C'est très conflictuel, on a une école :"sans les retenues plus moyen de vivre" et l'autre école : "c'est de l'appropriation d'un bien commun"
Renaud Dumas, chargé de mission pour le syndicat mixte du bassin versant du Doux
Selon Renaud Dumas, chargé de mission par le Syndicat mixte du Bassin versant du Doux, les retenues d'eau déjà existantes seraient en réalité beaucoup plus nombreuses, "pour la Vallée du Doux, on en recense déjà 939. Le nombre de retenues a explosé après la Seconde guerre mondiale, avec la mécanisation agricole. La loi sur l'eau, obligeant à les déclarer, n'est arrivée qu'en 1992."

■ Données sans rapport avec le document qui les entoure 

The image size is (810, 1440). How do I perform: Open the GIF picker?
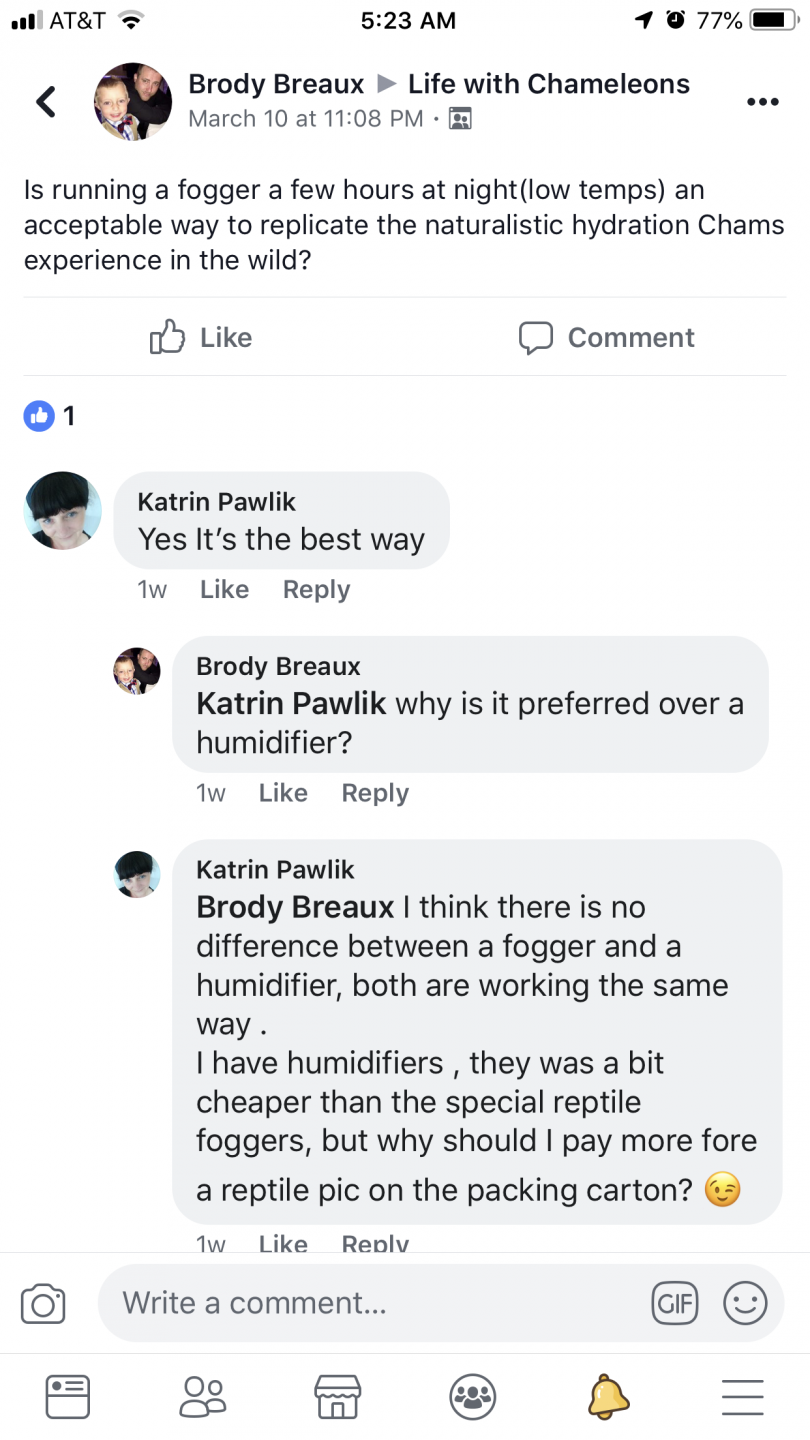(x=674, y=1303)
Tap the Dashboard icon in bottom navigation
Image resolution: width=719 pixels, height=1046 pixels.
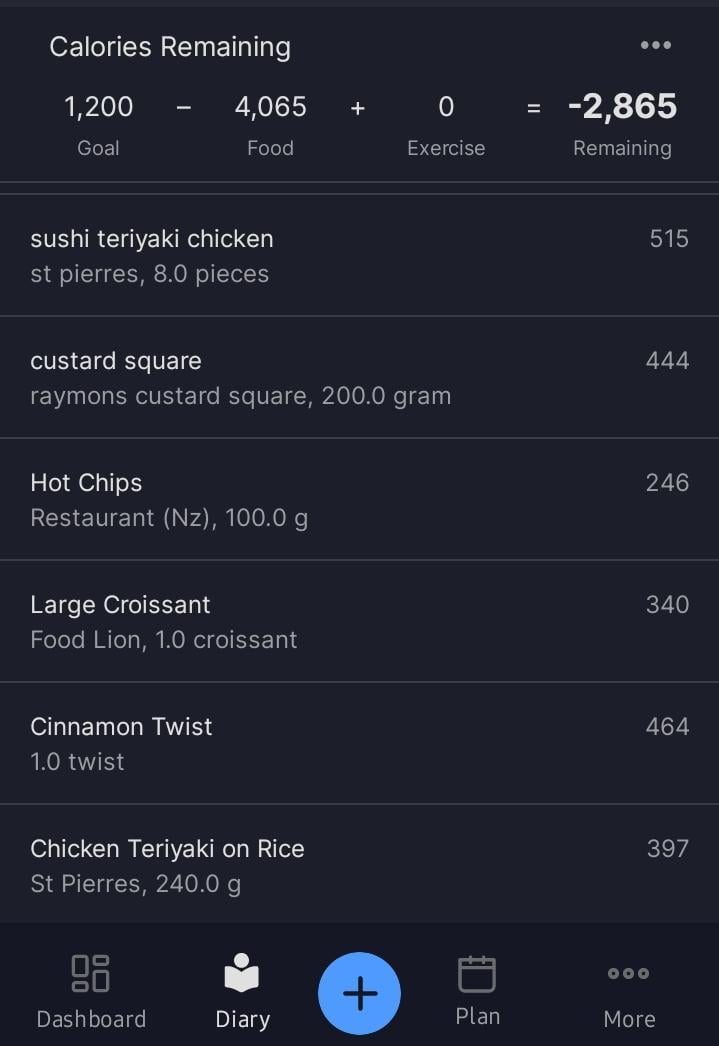91,973
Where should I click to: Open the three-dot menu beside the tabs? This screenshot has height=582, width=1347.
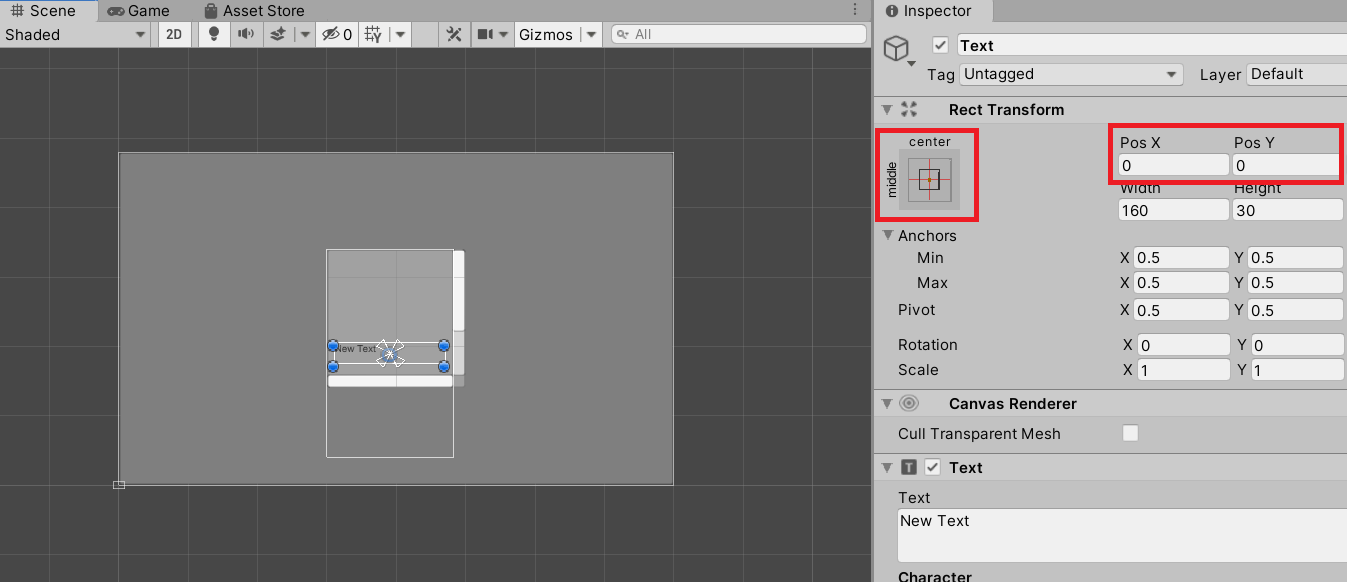tap(857, 9)
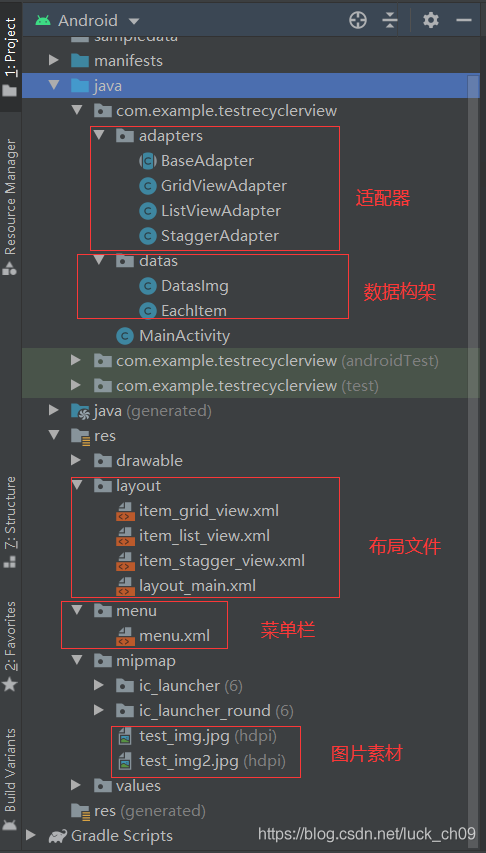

Si ces retenues ont été créées pour l'irrigation des cultures, leur vocation agricole n'a pas été maintenue pour toutes. "Sur les 939 répertoriées dans le bassin versant du Doux, 300 sont déclarées avec une vocation agricole."
Transformer les retenues
Il existe différents types de retenues :
- les barrages qui arrêtent une rivière,
- les retenues construites sur une source d'eau ou une zone humide,
- les retenues collinaires, qui se remplissent avec les eaux de ruissellement
- les des barrages avec débit réservé. Une partie de l'eau est alors "libérée", pour la rendre à son milieu. "L'eau arrive en haut du barrage, elle est déviée sur ce chemin et cette eau repart par un évacuateur, directement dans la rivière.", décrit David Loupiac, agriculteur membre de la Confédération paysanne.
À peine 5% des barrages de la vallée du Doux utilisent cette méthode, ce que regrette le castanéiculteur de Désaignes.
"Si on se permettait auparavant de "gaspiller" l'eau, on ne peut plus le faire. Il est essentiel d'utiliser l'eau de façon économe, car nous ne sommes pas les seuls utilisateurs."
David Loupiac, Confédération Paysanne de l'Ardèche
Conséquences en chaîne
"Redonner de l'eau à la rivière permet de régler en partie le problème de la quantité d'eau, mais pas celui des sédiments, analyse une chargée de mission de l'association environnementale FNE (France Nature Environnement) en Ardèche. Les sédiments bloqués par un barrage, font que la rivière va récupérer des sédiments en aval en creusant le fond de la rivière et des berges." Une érosion provoquée par le manque de sédiments, à laquelle s'ajoutent d'autres conséquences. "Les sédiments sont un support de vie et de ponte pour les poissons, l'eau qui passe dans les sédiments est filtrée et rafraîchit."
"Plus la retenue est petite, plus l'impact est petit. Mais à force d'ajouter des retenues, il y a des dégâts.", souligne la chargée de mission. Des situations différentes selon les retenues et des conséquences plus ou moins lourde.
Se déconnecter l'été
Il existe aussi des retenues avec une déconnexion été. Quand il fait trop chaud et trop sec, l'eau n'est plus envoyée vers le stockage, mais passe par un contournement pour rejoindre la rivière. "Ce n'est pas révolutionnaire, il est normal qu'en été, quand il n'a pas plu pendant trois mois, on donne de la vie au ruisseau, souligne Pascal Balay, vice-président du Syndicat Mixte du Bassin Versant du Doux. Il n'y a pas que les agriculteurs quoi ont besoin d'eau, la biodiversité, le tourisme aussi."
Une cellule de concertation réunissant agriculteurs, pécheurs, associations de protection de l'environnement, existe aujourd'hui pour étudier les demandes de nouvelles retenues. "C'est très conflictuel, reconnaît Renaud Dumas, chargé de mission pour le Syndicat mixte du Bassin Versant du Doux. Mais on échange et chacun met un peu d'eau dans son vin."
Pour éviter la création de nouvelles retenues, des solutions sont aussi cherchées, avec la réutilisation de retenues existantes.